Justice Secretary, Rt Hon Robert Buckland QC MP, said:
Modern and efficient jails are at the heart of the Government’s plan to create a justice system that protects law-abiding citizens and cuts crime.
The new prison at Wellingborough will create and support hundreds of jobs, both during construction and afterwards, and will be a major boost to the local economy.
The prison will also provide a better environment to rehabilitate offenders and ultimately keep the public safer.
The new jail at Wellingborough will provide almost half of the 3,500 new prison places that are already being delivered – with construction of a further prison at Glen Parva in Leicestershire, due to start in 2020, while a new houseblock at HMP Stocken in Rutland, opened in June.

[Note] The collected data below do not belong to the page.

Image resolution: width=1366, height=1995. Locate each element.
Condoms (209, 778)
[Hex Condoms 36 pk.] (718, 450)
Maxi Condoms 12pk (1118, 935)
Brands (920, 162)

The Prime Minister also announced last month that the Government will invest £2.5 billion to transform the estate further, creating an additional 10,000 new places that will boost rehabilitation and cut reoffending. Outline planning permission for a new 1,440-place prison at Full Sutton was granted last week.
The funding will also be used to bring previously decommissioned prison places back into use through extensive refurbishment and maintenance work.
This comes alongside an investment of £100 million to bolster security and stability in prisons, in addition to £70 million committed previously.
This will fund tough airport-style security, including X-ray scanners and metal detectors, across the prison estate to clamp down on the drugs, weapons and mobile phones that increase the risk to our officers and hinder rehabilitation.